Rumeurs et complotisme

Un obscur débat de scientifiques de haut niveau dérape dans la sphère des conversations de salon. Et bien sûr de réseaux sociaux. La personnalité détonnante du professeur Raoult y est pour beaucoup. L’infectiologue réputé est un habitué des sorties provocantes : il avait par exemple annoncé la fin du réchauffement climatique en 2013.

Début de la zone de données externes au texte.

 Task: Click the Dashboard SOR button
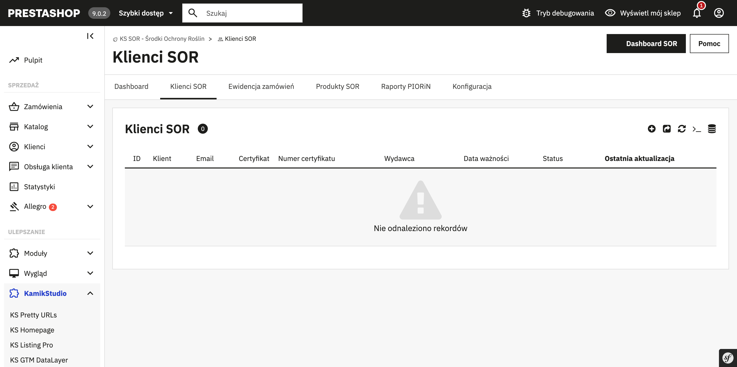[x=646, y=44]
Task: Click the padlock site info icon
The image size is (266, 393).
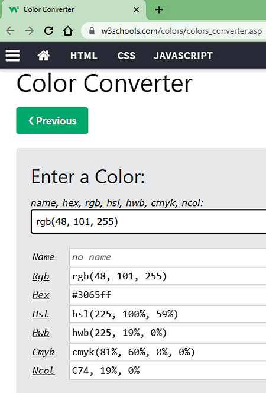Action: [92, 31]
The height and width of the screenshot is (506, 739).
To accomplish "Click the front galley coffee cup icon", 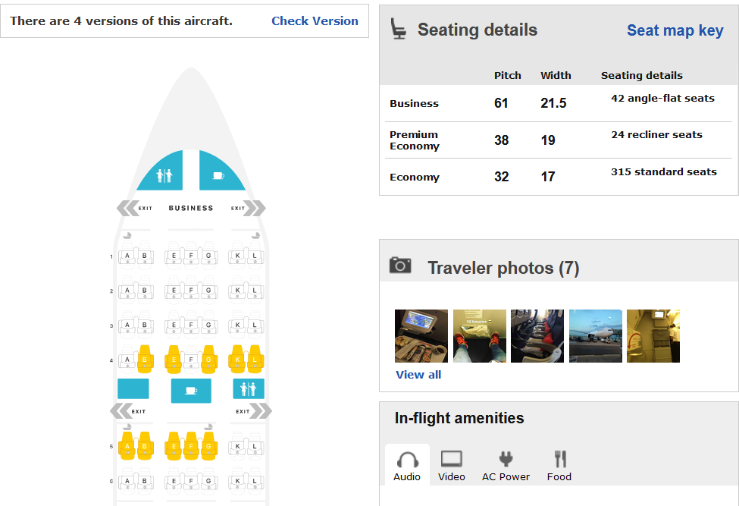I will pos(218,175).
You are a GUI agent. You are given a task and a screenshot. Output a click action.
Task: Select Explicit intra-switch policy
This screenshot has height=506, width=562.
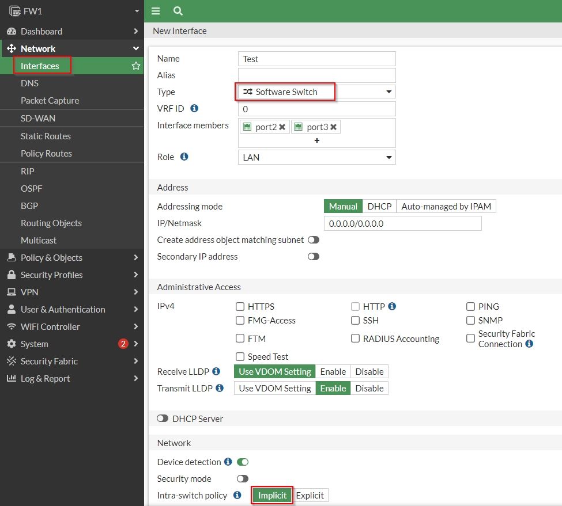310,496
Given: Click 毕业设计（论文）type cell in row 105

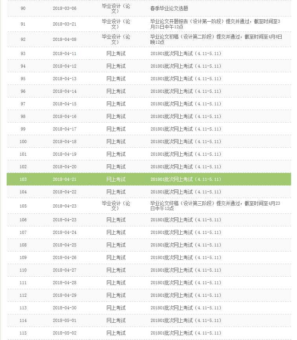Looking at the screenshot, I should pos(116,206).

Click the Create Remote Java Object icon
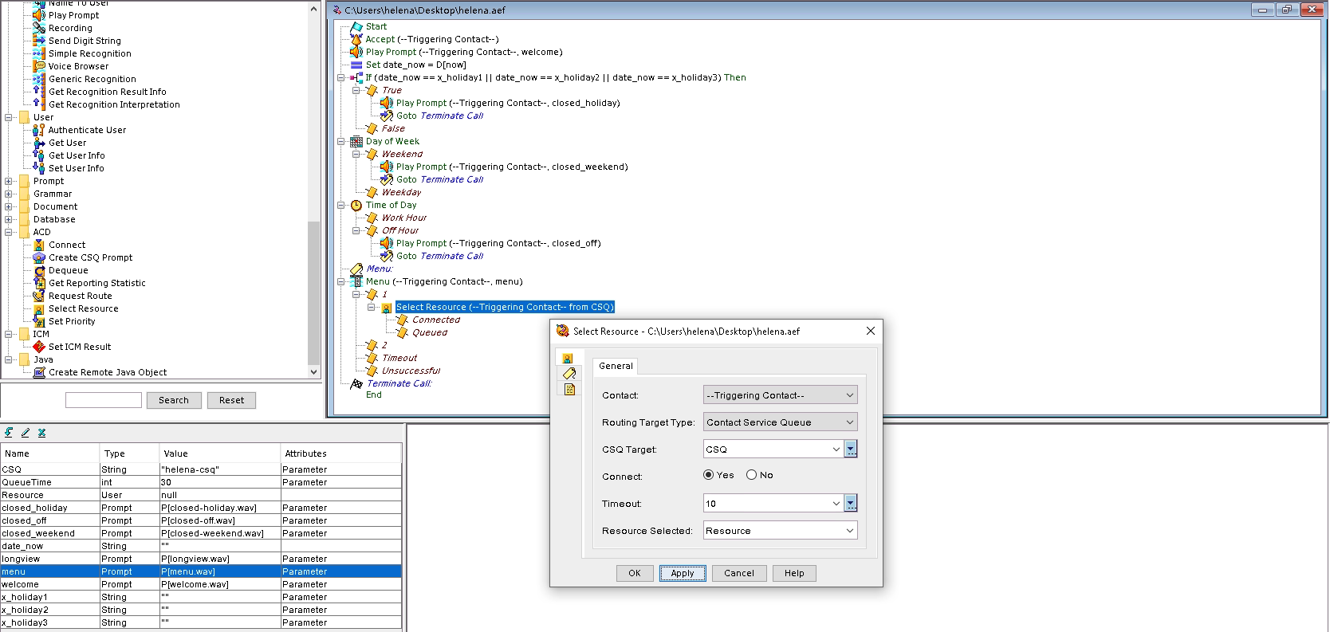coord(38,372)
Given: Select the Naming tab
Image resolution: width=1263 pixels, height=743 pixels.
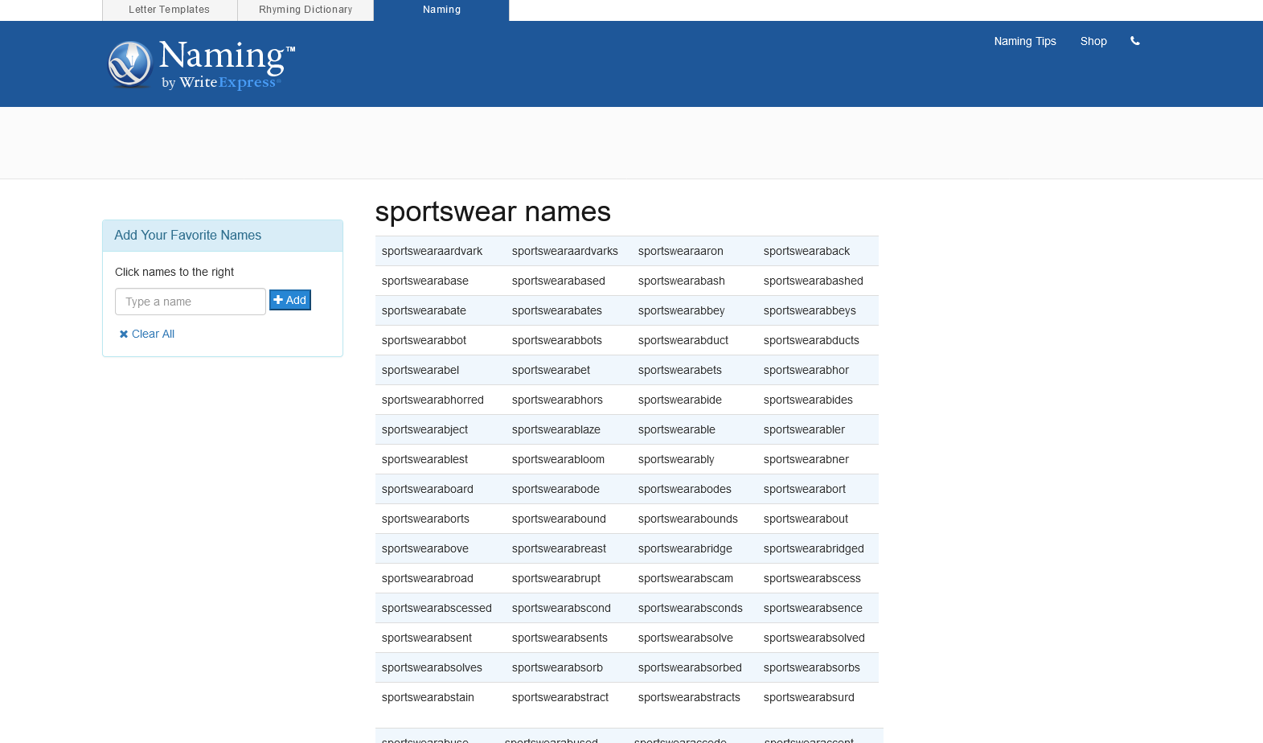Looking at the screenshot, I should click(x=441, y=10).
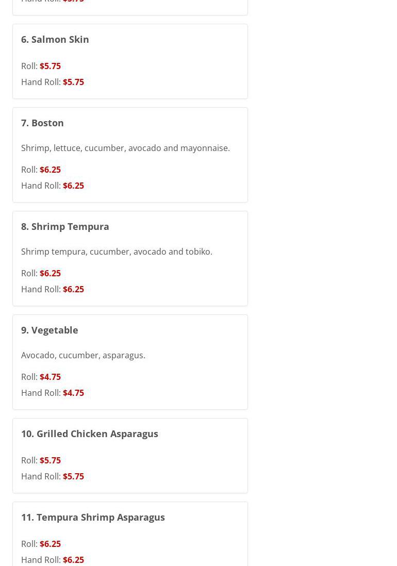The image size is (397, 566).
Task: Open the Shrimp Tempura item heading
Action: tap(65, 226)
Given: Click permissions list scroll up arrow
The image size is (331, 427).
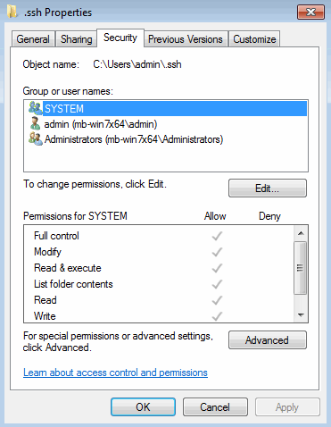Looking at the screenshot, I should (301, 233).
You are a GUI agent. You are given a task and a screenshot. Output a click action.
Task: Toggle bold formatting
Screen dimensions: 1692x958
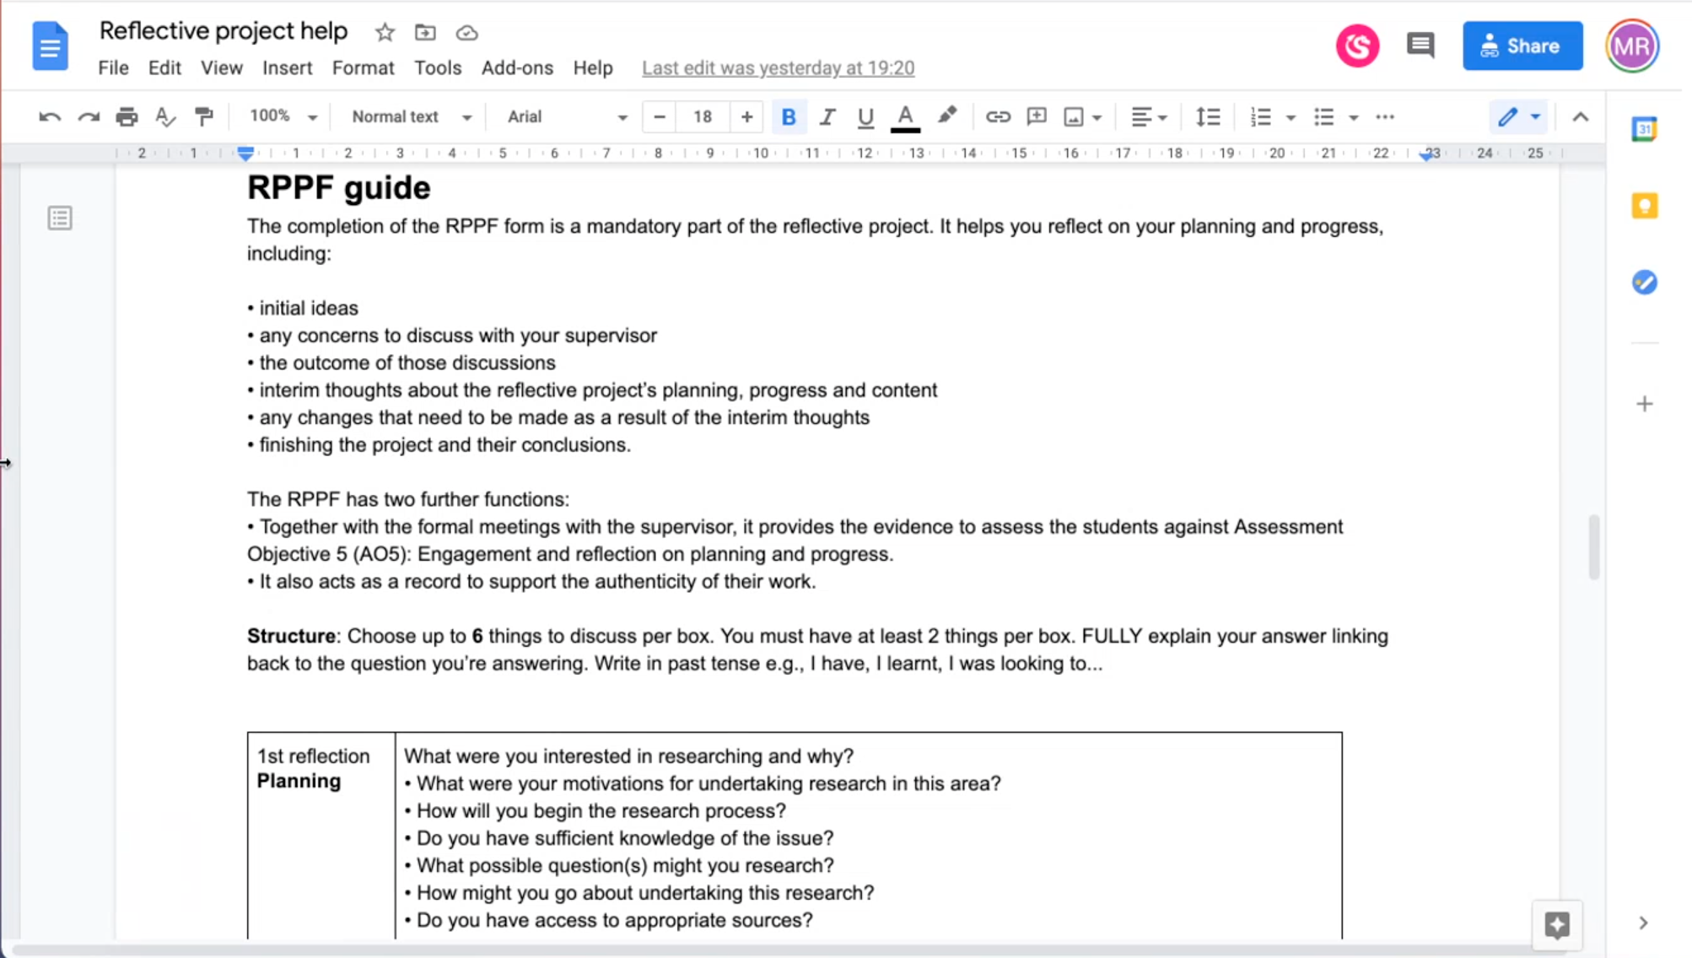[x=788, y=117]
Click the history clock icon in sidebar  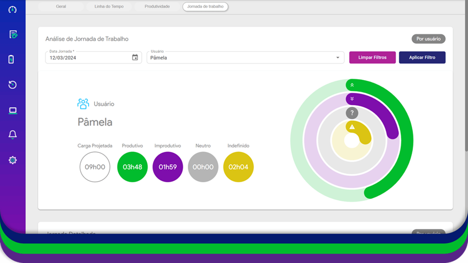pyautogui.click(x=13, y=85)
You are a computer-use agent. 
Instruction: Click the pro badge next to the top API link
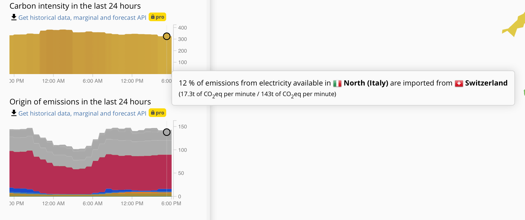157,17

Son positionnement rebelle face au discours officiel, teinté d’une guéguerre entre le milieu médical provincial et le microcosme parisien, séduit de nombreux politiques et plus généralement de nombreux Français. Christian Estrosi, maire LR de Nice, affirme par exemple qu’il faut distribuer largement la chloroquine car lui-même en a pris et qu’il « se sent guéri ». Marine Le Pen, présidente du Rassemblement national, demande au gouvernement de faire prescrire largement la molécule aux patients peu graves, via les médecins de ville. Ainsi chacun y va de son avis, sans pour autant être scientifique, ni médecin, ni même connaisseur.

 

Les conspirationnistes de tous bords n’ont alors qu’un pas à franchir, ils ne s’en privent pas : le gouvernement laisse sciemment les gens mourir, l’hydroxychloroquine est critiquée car pas assez rentable pour les lobbys pharmaceutiques, le Covid-19 a été fabriqué en Chine par le couple Agnès Buzyn-Yves Lévy (ex-ministre de la Santé et ex-PDG de l’Inserm, Institut national de la santé et de la recherche médicale)… Ces théories sont, comme toujours lorsqu’il s’agit de complotisme, basées sur de vraies informations déformées, tronquées ou simplifiées à l’extrême. Elles sont nourries par les couacs et les contradictions de la communication officielle.

On ne le répétera jamais assez: il est plus que jamais nécessaire de vérifier la provenance des informations que l’on reçoit, en particulier sur les réseaux sociaux.